RANCHO SANTA FE, CALIF. — Drought or no drought, Steve Yuhas resents the idea that it is somehow shameful to be a water hog. If you can pay for it, he argues, you should get your water.
People “should not be forced to live on property with brown lawns, golf on brown courses or apologize for wanting their gardens to be beautiful,” Yuhas fumed recently on social media. “We pay significant property taxes based on where we live,” he added in an interview. “And, no, we’re not all equal when it comes to water.”
Yuhas lives in the ultra-wealthy enclave of Rancho Santa Fe, a bucolic Southern California hamlet of ranches, gated communities and country clubs that guzzles five times more water per capita than the statewide average. In April, after Gov. Jerry Brown (D) called for a 25 percent reduction in water use, consumption in Rancho Santa Fe went up by 9 percent. -Washington Post, June 14, 2015
So now the line has finally, openly, been crossed. No longer do such feelings reside in unspoken thoughts or in dark corners of consciousness. Someone has finally come out to state the perspective of many affluent “one per centers” around the world: when it comes to human essentials like water or food, we are not equal. In other words, one man’s green lawn should take priority over the very lives of others, as long as he can pay for it.
This may not come as a surprise to everyone. After all, in a world which produces sufficient food to satisfy the entire world’s hunger, we allow more than 795 million people to struggle with insufficient food access, even today. We seem content to live with that fact, so maybe this class perspective with regard to water is simply more of the same. (Whether people elsewhere die from starvation or dehydration is of little importance, I suppose. As long as I have mine, who cares?)

_Required actions:_
(a) Answer these questions about the drought passage:
(i) How many times the statewide per capita average does Rancho Santa Fe use in water?
(ii) By what percentage did Rancho Santa Fe's consumption rise in April?
(iii) How many people does the passage say struggle with insufficient food access?
(b) According to Yuhas in the drought passage, what are all the things people should not be forced to do?
(c) Carry on the drought passage from the point where it stops.
The records that come next are separate material and are unrelated to the drought passage above.

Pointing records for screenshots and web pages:
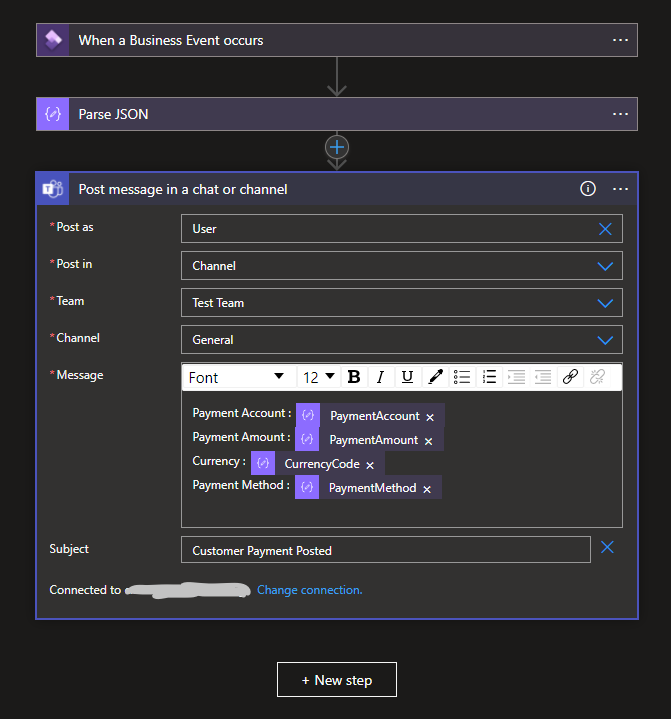Toggle bold formatting in message toolbar
Screen dimensions: 671x719
(x=354, y=377)
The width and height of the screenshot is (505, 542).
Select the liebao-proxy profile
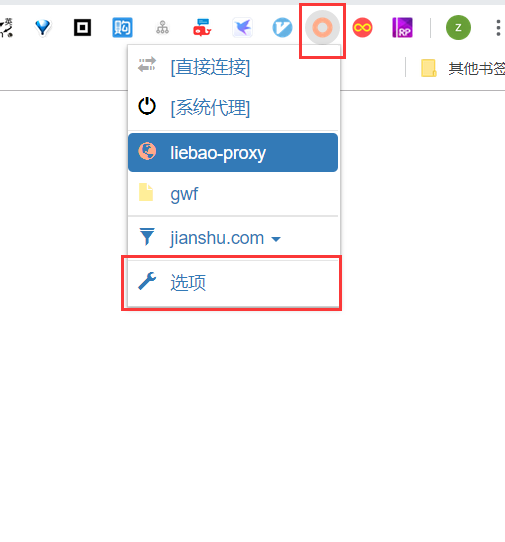pos(233,152)
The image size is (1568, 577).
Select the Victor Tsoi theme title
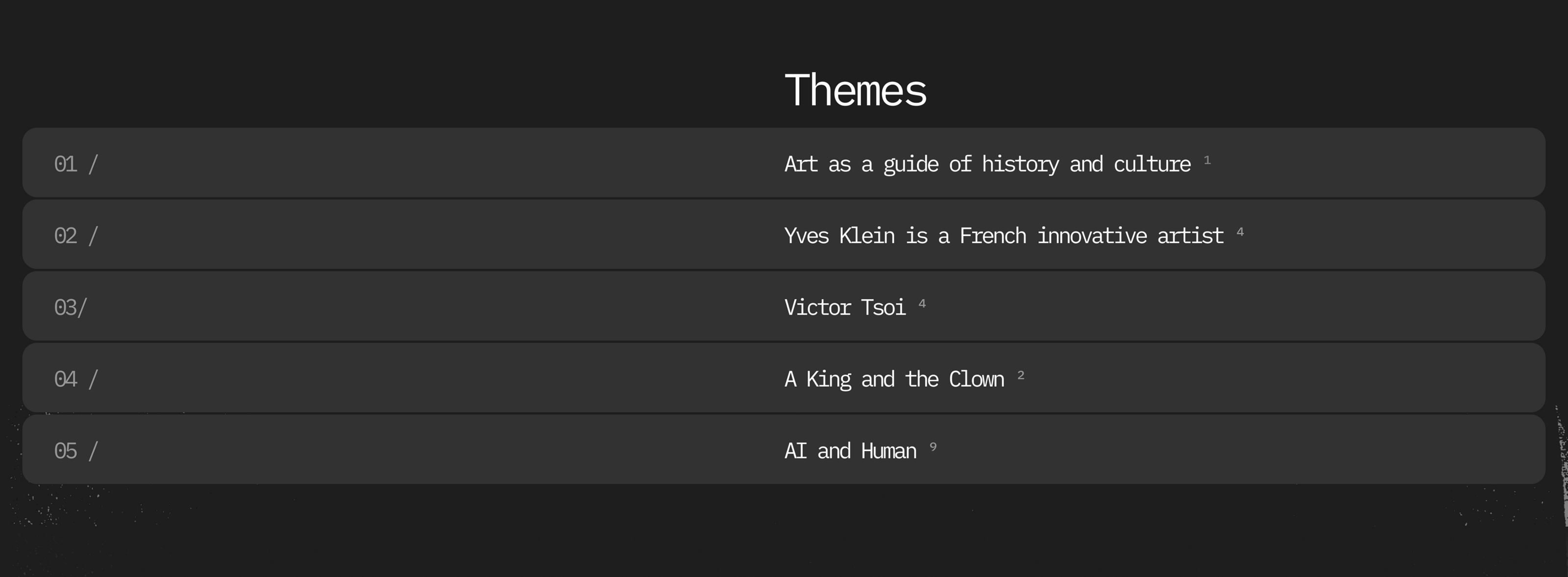(844, 308)
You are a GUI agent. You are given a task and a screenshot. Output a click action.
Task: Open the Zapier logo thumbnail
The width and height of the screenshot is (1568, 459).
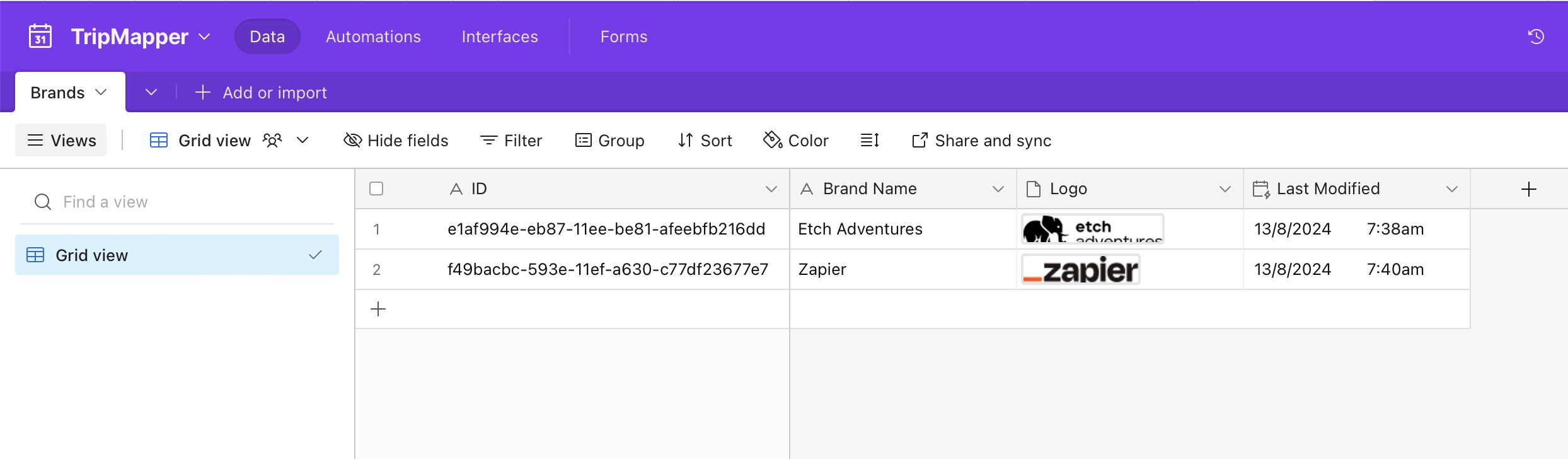click(1080, 270)
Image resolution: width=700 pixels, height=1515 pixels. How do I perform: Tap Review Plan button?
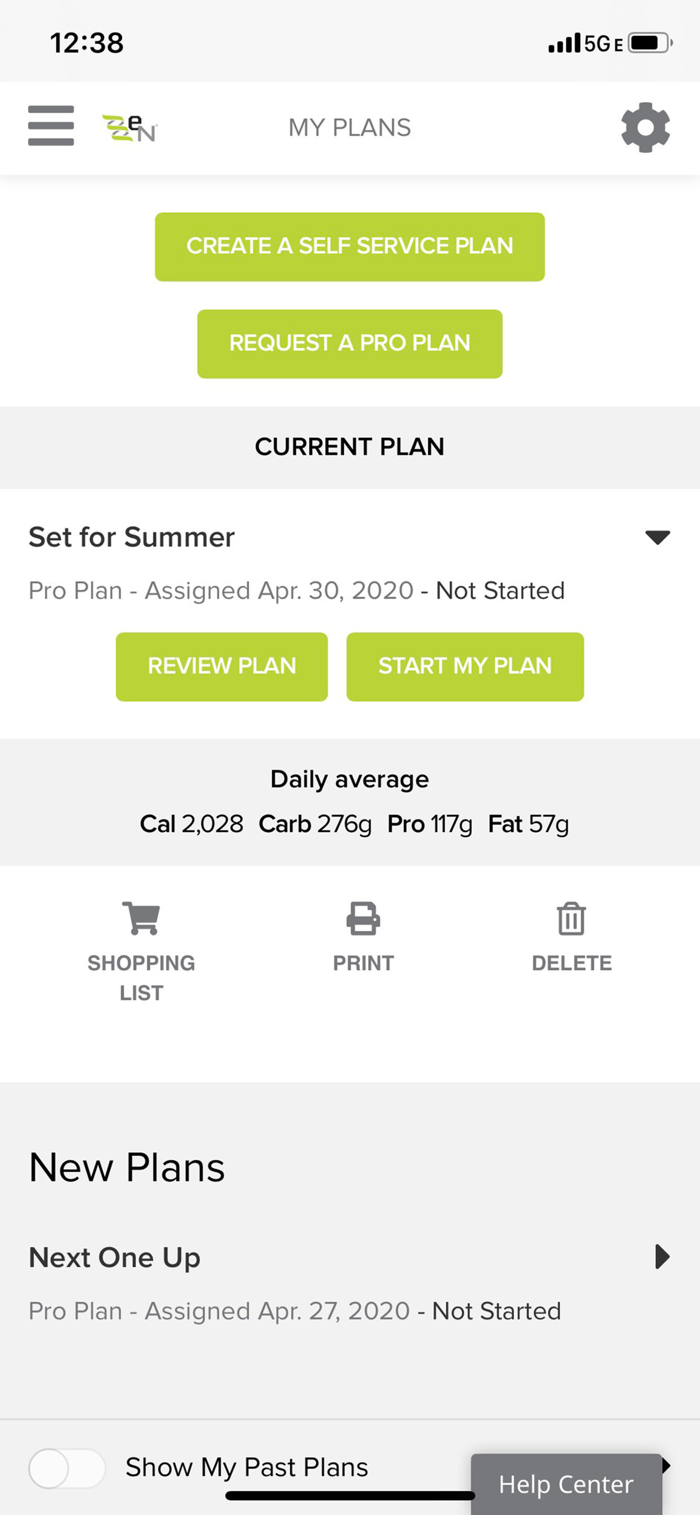click(222, 666)
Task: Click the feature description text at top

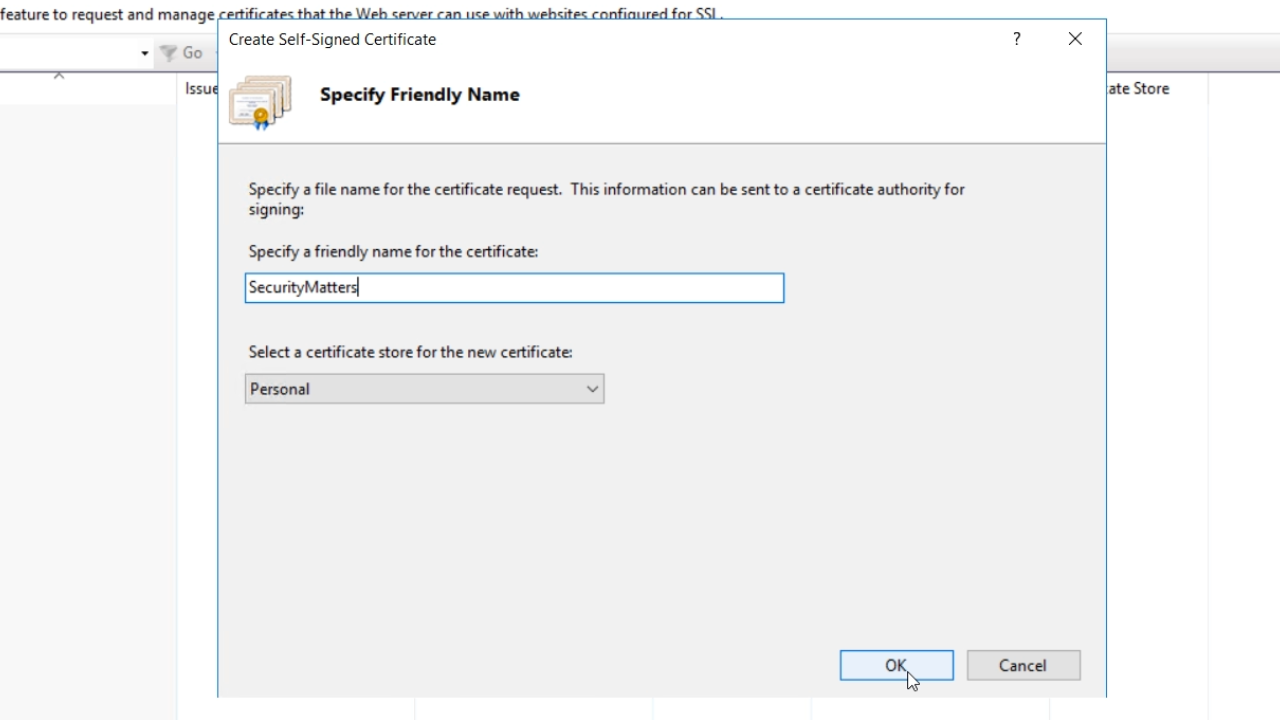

_Written responses:_
(a)
(i) Five times.
(ii) 9 percent.
(iii) More than 795 million.

(b)
- Live on property with brown lawns
- Golf on brown courses
- Apologize for wanting their gardens to be beautiful

(c)
But somehow, the attitude reflected by Mr. Yuhas, above, has an additional callousness and arrogance attached to it. His attitude might be more easily overlooked if it pertained only to poor people in far-off countries; after all, we find distance an immense comfort to conscience on such matters. But in this case, his disdain is aimed at fellow Californians, fellow Americans, his neighbors. It represents a purity of narcissistic selfism to claim that his non-essential desires for water use should take precedence over others’ essential water needs, just because he is capable of paying for them. In a just society, citizens espouse prioritization on the basis of human values, not cash in hand.
In a country which loves to tout its sense of rugged individualism, we would do well to remember that the privilege of that individualism is not without boundaries. Nor was that privilege attained by virtue of single actors creating that reality. We became a vibrant society by virtue of collective effort and actions, deferring to the greater good when the larger goals dictated it, forging collaborations and reaping the rewards of that cooperative spirit over generations of self-sacrifice. If the elitist point of view from California is any indication, those lessons would seem to be lost. If an elected leader pleads for citizen participation and pain-sharing, the better response is apparently to behave even more wantonly.
We reside, together, on a finite planet. None of us own any of it. We are merely stewards of its resources and beauties for a limited time. That stewardship includes the degree to which we ensure that sustainable human life takes precedence over golf greens and that, indeed, we are all equal when it comes to the rights for water….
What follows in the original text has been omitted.